休ませた。娘頑張った。久方ぶりの「父親がずっと家にいる」という期間を乗り切った。父の事は大好きだ。しかし週に2回、夕方近くまで父が家にいないという時間は、今の私にとって「超」がつくほど輝かしいひと時だったんだと思う事もまた事実で。
探すぜオヤジ。また楽しく行ける施設をな。あなたと私の双方のためにな。
無責任なケアマネは

いいじゃないですかぁ、焦って探さなくても。9月中ゆっくり考えて決めたらいいですよー
と吞気に言い放った。ケアマネをどこかにブン投げたかった。8月半分と9月いっぱい身動きが取れなくなったら私が終わってしまう。私は自力で次の候補を探し、ケアマネに提案した。
「ケアマネカエタイ」とXにつぶやいた。今も確実にそう思っている。おとうさんが落ち着いたらチェンジしよう。
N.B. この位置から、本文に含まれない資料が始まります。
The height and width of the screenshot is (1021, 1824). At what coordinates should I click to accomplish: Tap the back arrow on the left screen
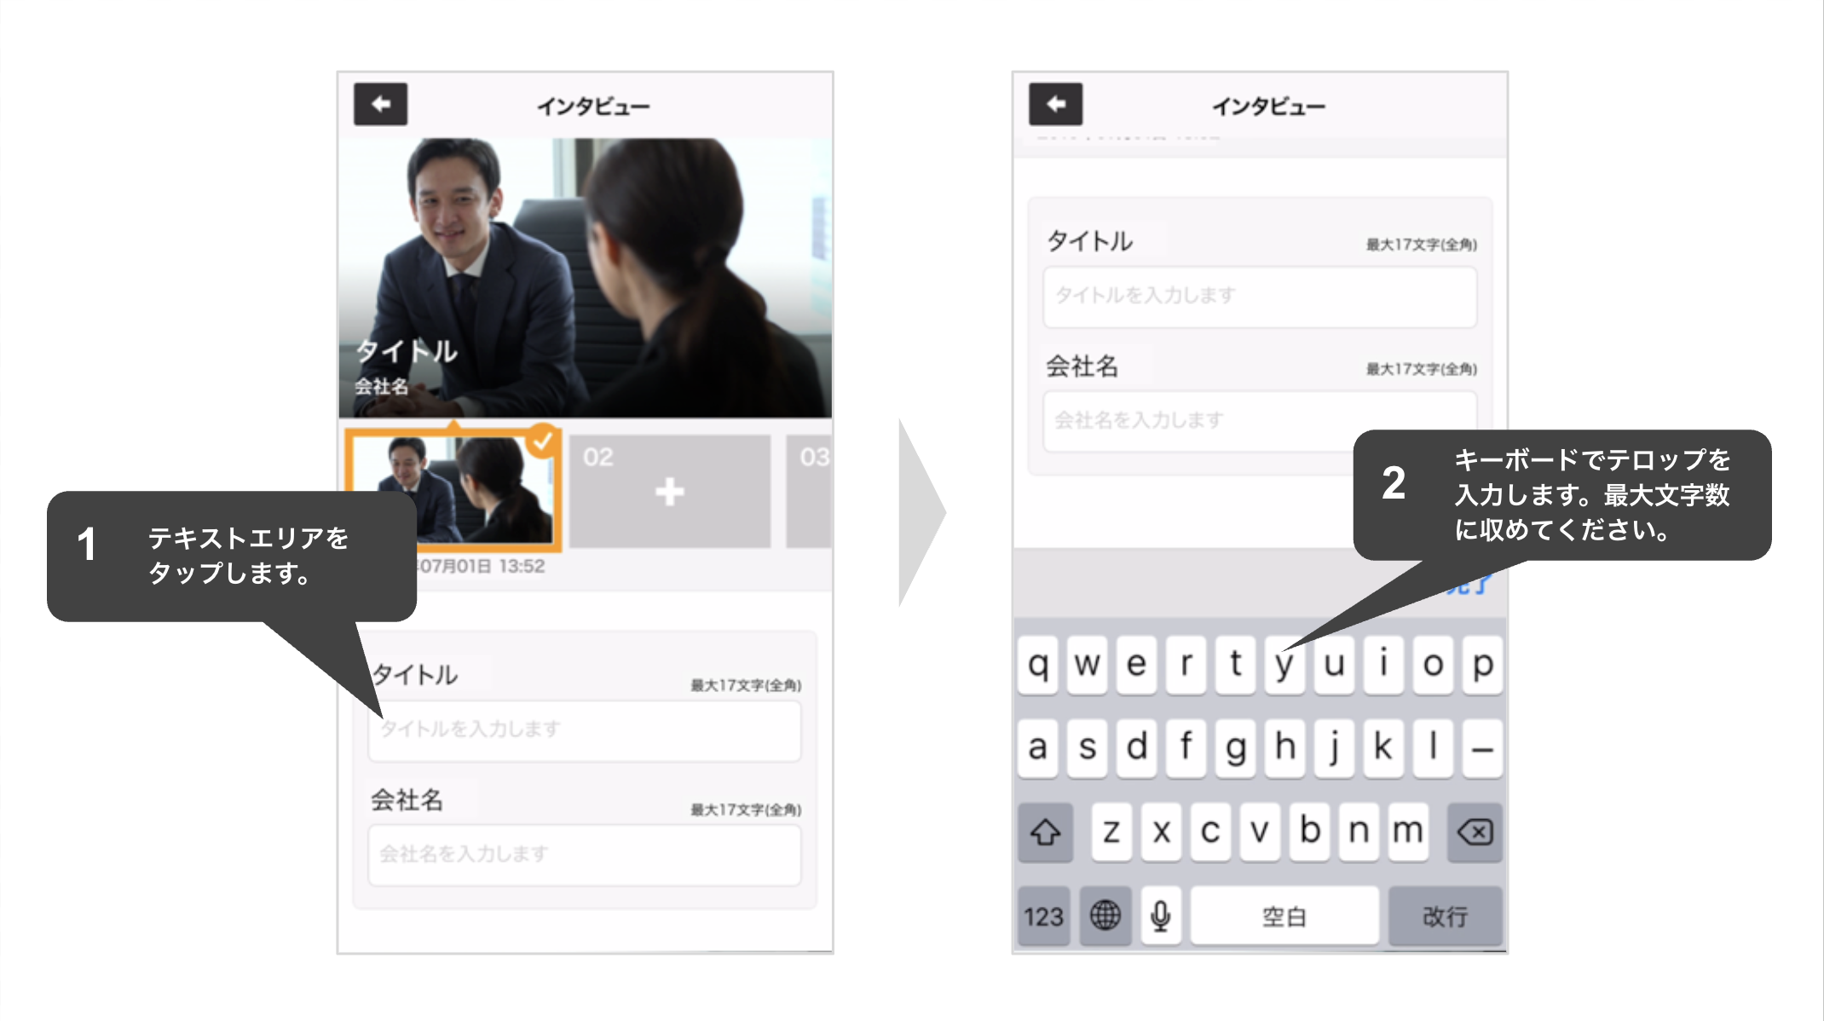coord(381,103)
そう思いながら毎日暮らしている。
自分の意見を何処かに追いやられたと感じたのか、ケアマネは

いいんじゃないんですかぁ、そうしたいならそれで。
とテキトーな感じで返してきた。やっぱりどこかへブン投げたい。
要介護1のリハビリ人生を立て直す
2025年9月。父は新たな1歩を踏み出した。新たなる地で過ごしたその夜、父の反応が何だか鈍いものだったので、ああこれは失敗だったかなあ・・と思っていたら

○○(施設名)は座っているだけでなんか穏やかな気分になるんだよっっ!
と「おはよう」を言うその前に、キラキラした顔して上記の言葉を放ってきた。父の表現力が、アルツハイマー型認知症とわかって以後、素晴らしくて腹を抱える。

なんかケンカしてると思って聞いていたら、楽しくおしゃべりしてたんだよ!
と、利用者さん同士で和気あいあいと話していた様子を楽しそうに教えてくれた。施設の人たちの対応にも心洗われたと帰宅した。
まだ1回しか利用していないのに、あと1回(週3回)増やしてほしいと言ってきた。家でぼーっとテレビを観ているより、施設に行ってリハビリした方が長生きできるんじゃないかな・・という理由で。
そうだな。このままの父でいてくれるのなら週3回もいいもんだよなと思うけど、そこはまずお財布と相談だ。
母がこの世を去ってからもうすぐ1年が経とうとしているが、まだ我が家の収支決算が出来ていない。ざっくりとした肌感覚で家計をやりくりしているので、父の「あと1回」という希望を余裕で叶えられるか少々不安。
でも週3回が実現できれば、私ももう少し体力戻せるかもしれないなあと考える。しかしだ父。とりあえず週2回の通所をクリアしてこい。話はそれからだ。
楽しいスタートであったとて、まだ1回しか行っていない施設。とりあえず様子見で頑張ろう。あなたが100歳目指してると同じ気持ちで、娘もリハビリ施設に長く通ってほしいと願っている。
何とかあなたの期待に沿えるように、今から電卓はじきます。